- ICBA supports a flexible and tailored supervisory policy with regard to de novo banking applicants. Capital standards, exam schedules, and other supervisory requirements should be based on the pro forma risk profile and business plan of the applicant and not on a standard policy that applies to all de novo bank applicants.
- ICBA commends the Federal Deposit Insurance Corporation (FDIC) for its recent initiatives concerning de novo banking. These include the agency’s Request for Information on the Deposit Insurance Application Process and convening a roundtable discussion with relevant trade associations. The FDIC plans to hold six additional outreach meetings around the country.
- The FDIC must streamline its application process for de novo banks.
- ICBA believes that only the FDIC should approve deposit insurance applications. That authority should not rest with the chartering authority or the de novo bank’s primary regulator.
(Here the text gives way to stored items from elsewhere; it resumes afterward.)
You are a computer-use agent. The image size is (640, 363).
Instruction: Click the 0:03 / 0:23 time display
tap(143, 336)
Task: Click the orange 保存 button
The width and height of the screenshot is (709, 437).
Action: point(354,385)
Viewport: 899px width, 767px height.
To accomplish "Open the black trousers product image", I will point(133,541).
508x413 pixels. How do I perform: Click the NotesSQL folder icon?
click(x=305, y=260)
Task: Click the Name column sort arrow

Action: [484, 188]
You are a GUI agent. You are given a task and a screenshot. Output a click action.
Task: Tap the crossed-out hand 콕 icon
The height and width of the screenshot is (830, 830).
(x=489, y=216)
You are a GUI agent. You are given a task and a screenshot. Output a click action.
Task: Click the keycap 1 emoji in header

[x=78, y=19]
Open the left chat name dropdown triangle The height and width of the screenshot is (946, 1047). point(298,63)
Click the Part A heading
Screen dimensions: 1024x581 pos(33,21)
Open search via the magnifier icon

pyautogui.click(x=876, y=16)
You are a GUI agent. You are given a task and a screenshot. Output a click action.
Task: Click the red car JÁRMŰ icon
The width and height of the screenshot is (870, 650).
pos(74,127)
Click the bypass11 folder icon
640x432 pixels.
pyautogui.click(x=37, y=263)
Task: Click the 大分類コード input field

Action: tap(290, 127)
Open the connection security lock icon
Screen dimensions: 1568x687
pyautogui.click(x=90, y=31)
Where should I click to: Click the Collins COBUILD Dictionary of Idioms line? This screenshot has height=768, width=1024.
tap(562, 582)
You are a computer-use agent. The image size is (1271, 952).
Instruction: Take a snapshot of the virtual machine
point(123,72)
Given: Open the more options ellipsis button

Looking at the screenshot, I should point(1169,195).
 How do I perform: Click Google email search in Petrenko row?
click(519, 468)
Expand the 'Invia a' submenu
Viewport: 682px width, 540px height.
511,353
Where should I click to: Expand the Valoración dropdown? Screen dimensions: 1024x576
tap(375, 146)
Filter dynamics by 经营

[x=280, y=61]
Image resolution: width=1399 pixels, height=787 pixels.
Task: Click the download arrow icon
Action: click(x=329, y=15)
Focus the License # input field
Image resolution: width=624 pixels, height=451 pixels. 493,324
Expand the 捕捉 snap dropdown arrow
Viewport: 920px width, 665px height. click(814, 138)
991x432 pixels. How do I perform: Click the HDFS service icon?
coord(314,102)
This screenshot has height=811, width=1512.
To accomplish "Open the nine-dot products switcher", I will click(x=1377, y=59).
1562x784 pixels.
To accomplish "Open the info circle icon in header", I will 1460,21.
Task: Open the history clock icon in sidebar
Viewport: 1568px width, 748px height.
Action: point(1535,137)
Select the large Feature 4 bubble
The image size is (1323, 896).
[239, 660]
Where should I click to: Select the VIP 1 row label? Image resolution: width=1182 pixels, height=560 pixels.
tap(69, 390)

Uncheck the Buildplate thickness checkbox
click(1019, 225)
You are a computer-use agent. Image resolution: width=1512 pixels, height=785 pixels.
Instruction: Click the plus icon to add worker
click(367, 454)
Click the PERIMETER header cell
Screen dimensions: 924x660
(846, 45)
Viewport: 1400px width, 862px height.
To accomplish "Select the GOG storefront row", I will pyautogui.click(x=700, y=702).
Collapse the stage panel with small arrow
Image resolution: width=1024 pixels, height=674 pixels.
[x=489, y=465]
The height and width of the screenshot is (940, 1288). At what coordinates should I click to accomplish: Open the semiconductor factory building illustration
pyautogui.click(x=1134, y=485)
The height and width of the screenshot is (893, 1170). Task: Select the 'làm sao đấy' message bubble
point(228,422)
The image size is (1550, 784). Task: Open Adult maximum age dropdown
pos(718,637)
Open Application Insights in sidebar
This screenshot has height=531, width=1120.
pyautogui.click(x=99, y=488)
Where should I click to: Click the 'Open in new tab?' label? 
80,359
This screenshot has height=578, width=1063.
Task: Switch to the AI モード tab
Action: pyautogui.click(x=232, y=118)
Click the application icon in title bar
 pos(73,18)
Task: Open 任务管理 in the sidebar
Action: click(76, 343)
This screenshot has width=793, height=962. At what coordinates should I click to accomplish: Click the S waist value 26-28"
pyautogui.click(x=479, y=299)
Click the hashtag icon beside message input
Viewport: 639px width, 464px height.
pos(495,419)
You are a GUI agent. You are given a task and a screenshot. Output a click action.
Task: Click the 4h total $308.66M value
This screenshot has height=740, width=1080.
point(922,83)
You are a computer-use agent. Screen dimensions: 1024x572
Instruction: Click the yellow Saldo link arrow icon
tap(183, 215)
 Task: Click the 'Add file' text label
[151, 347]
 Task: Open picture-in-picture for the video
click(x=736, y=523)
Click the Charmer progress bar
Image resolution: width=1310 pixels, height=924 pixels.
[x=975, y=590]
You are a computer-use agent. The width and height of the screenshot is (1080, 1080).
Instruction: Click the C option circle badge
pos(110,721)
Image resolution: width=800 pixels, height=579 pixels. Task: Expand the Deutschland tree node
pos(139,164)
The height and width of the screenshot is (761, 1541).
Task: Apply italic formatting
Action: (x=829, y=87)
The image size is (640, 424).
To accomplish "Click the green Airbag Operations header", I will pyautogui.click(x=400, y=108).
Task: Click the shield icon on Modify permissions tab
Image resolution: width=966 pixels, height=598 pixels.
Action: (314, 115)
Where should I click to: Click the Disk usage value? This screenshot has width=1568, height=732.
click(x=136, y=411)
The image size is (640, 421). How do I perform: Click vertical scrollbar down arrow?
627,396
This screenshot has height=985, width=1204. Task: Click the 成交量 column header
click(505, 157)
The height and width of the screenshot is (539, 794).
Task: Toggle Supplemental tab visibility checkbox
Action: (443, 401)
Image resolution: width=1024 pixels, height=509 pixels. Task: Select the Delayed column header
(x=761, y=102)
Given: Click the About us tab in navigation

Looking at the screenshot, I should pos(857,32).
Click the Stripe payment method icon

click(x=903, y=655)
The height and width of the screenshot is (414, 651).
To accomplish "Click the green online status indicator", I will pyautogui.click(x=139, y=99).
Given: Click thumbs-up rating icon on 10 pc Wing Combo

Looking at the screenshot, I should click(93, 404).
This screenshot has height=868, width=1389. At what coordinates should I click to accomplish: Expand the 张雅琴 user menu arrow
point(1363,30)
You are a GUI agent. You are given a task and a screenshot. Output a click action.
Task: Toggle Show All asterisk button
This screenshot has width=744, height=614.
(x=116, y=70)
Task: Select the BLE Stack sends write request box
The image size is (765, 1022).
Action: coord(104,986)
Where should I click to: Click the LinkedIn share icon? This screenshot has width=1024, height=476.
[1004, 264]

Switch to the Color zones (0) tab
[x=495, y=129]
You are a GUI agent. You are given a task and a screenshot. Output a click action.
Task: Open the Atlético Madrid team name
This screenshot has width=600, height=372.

The FDIC has approved 14 de novo banks during 2018, the largest number since the financial crisis of 2008/2009. However, this is still not close to the average number of de novo banks approved annually by the FDIC before that time. Even in the depths of the savings and loan crisis in the 1980s, when 1,800 banks and savings institutions failed, an average of 196 de novo banks and savings institutions were formed annually from 1984 through 1992.
ICBA supports a flexible and tailored supervisory policy with regard to de novo banking applicants that is based on the pro forma risk profile and business plan of the applicant. There should be no arbitrary requirement for “upfront” capitalization. Capitalization should be based on the risk profile of the applicant. ICBA won a victory when, in response to our advocacy, the FDIC changed its de novo bank policy so that that applicants now must provide upfront capitalization sufficient to maintain a Tier 1 leverage capital ratio of at least eight percent for the first three years of operation, rather than the first seven years, as had previously been required. Also, the business plan submitted with the application may cover the first three years of operation, rather than the first seven years. However, the FDIC must do more to streamline the de novo bank application process.
Only the FDIC should have the authority to ultimately approve a deposit insurance application. This authority should not be given to either the chartering authority or the primary regulator of the de novo bank. The FDIC can best evaluate the risks to the Deposit Insurance Fund from the approval a de novo bank application.